Unmapping entirely so access to that virtual address faults
If the
freeinvolves amunmapthat uses asyscallinstruction to run kernel code that changes page tables (to invalidate a mapping so loads/stores to it would fault), that itself will provide sufficient serialization. Existing CPUs don't rename the privilege level, so they don't do out-of-order exec into the kernel through a syscall instruction.It's up to the OS to do sufficient memory-barriering around modifying page tables, although on x86-64
invlpgis already a serializing instruction. (In x86 terminology, that means draining the ROB and store buffer, so all previous instructions are fully done executing with their results written back to L1d cache (for stores).) So there's no possibility of it reordering with earlier loads / stores that depend on that TLB entry, even apart from the switch to kernel mode.(Switching into kernel mode doesn't necessarily drain the store buffer, though; the physical address of those stores are known. The TLB checks were done as the store-address uops were executed. So changes to the page tables don't affect the process of committing them to memory.)
Footnote 1: memory reordering isn't source reordering
BTW, memory reordering doesn't work like reordering statements in the C++ source or instructions in the asm machine code; memory reordering is about what other threads can observe as loads read from cache and stores eventually commit to cache at the far end of the store buffer. Reordering the source to try to explain this break the code, violating the as-if rule, but memory-reordering can produce such effects while still having the thread's operations see correct values for its own stores, e.g. by store-forwarding. That's because real-world ISAs don't have sequentially consistent memory models; you need extra ordering to recover SC. Even an in-order CPU pipeline can reorder loads with a cache that can hit-under-miss, for example, and even strongly-ordered x86 allows StoreLoad reordering: its memory model is basically program-order plus a store buffer with store-forwarding.
(There was discussion in comments about compile-time reordering and source ordering; the question didn't have this misconception.)
The C++ as-if rule is the same idea that CPUs follow as they execute, just that the ISA's rules are what govern the requirements on external observables. No ISA has memory-ordering rules as weak as ISO C++, e.g. they all guarantee a coherent shared cache, and many CPU ISAs don't have UB. (Although some do, e.g. calling it "unpredictable" behaviour. Much more often just an unpredictable or undefined result in some register; user/supervisor privilege separation requires there be limits on what behaviour is possible so user-space can't run some unsupported instruction sequence and maybe take over or crash the whole machine.)
Fun fact: on strongly-ordered x86 specifically, store and load ordering need to be more closely tied together than most ISAs; Intel calls the combination of store buffer + load buffer the Memory Order Buffer, because it also has to detect cases where a load took a value early, before it was architecturally allowed to (LoadLoad ordering), but then it turns out this core lost access to the cache line.
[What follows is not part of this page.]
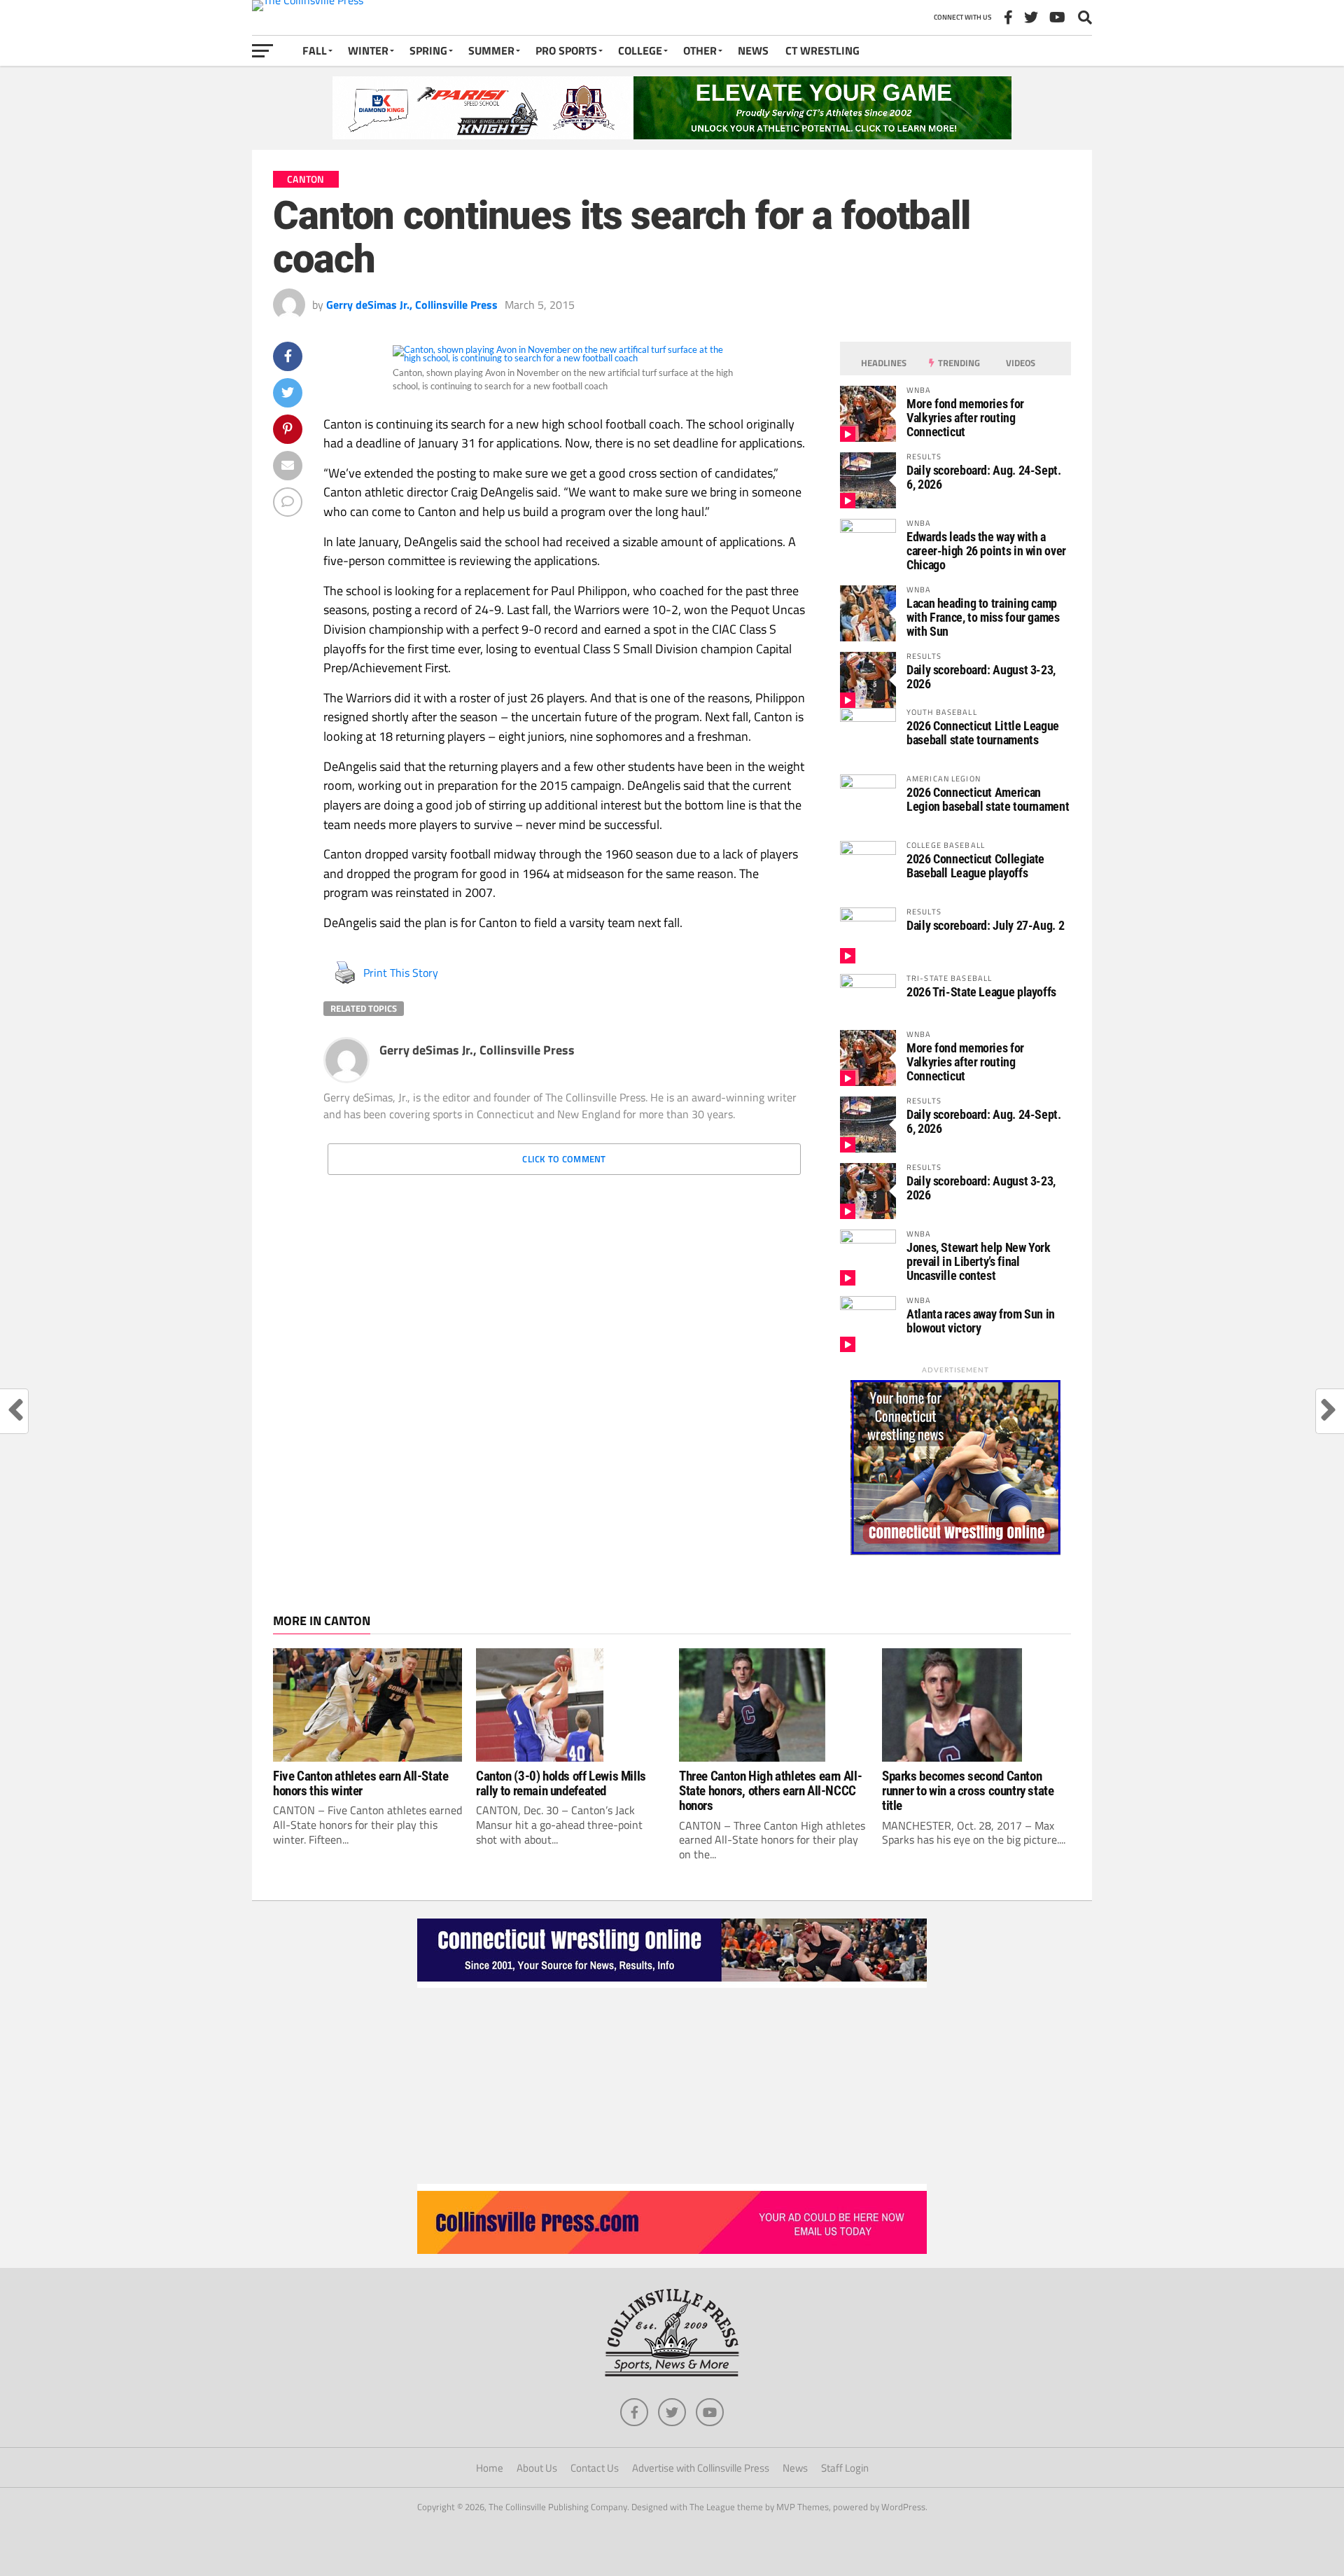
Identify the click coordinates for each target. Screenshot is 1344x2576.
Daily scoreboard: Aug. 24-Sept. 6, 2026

Or in case of mis-speculation about store-forwarding, e.g. dynamically predicting that a load would be reloading a store from an unknown address, but then it turns out the store was non-overlapping. In either case, the CPU rewinds the out-of-order back-end back to a consistent retirement state. (This is called a pipeline nuke; this specific cause is counted by the
machine_clears.memory_orderingperf event.)根据 C++20 (new.delete.dataraces/p1),我们有以下保证:
由于每次
删除都发生在同一内存的任何新建之前,那么这些运算符之前的顺序也 >发生在这些其他调用之前。对于您的示例:abc->x = index;在delete abc;之前排序,而delete abc;发生在auto abc = new ABC;之前,并且传递性abc->x = index;发生在auto abc = new ABC;之前。这保证了abc->x = index;在auto abc = new ABC;之前完成。According to C++20 (new.delete.dataraces/p1) we have the following guarantee:
Since every
deletehappens before anynewof the same memory, then what is sequenced before these operators also happens before these other invocations. And to your example:abc->x = index;is sequenced beforedelete abc;which happens beforeauto abc = new ABC;and transitivelyabc->x = index;happens beforeauto abc = new ABC;. That guarantees that theabc->x = index;is complete beforeauto abc = new ABC;.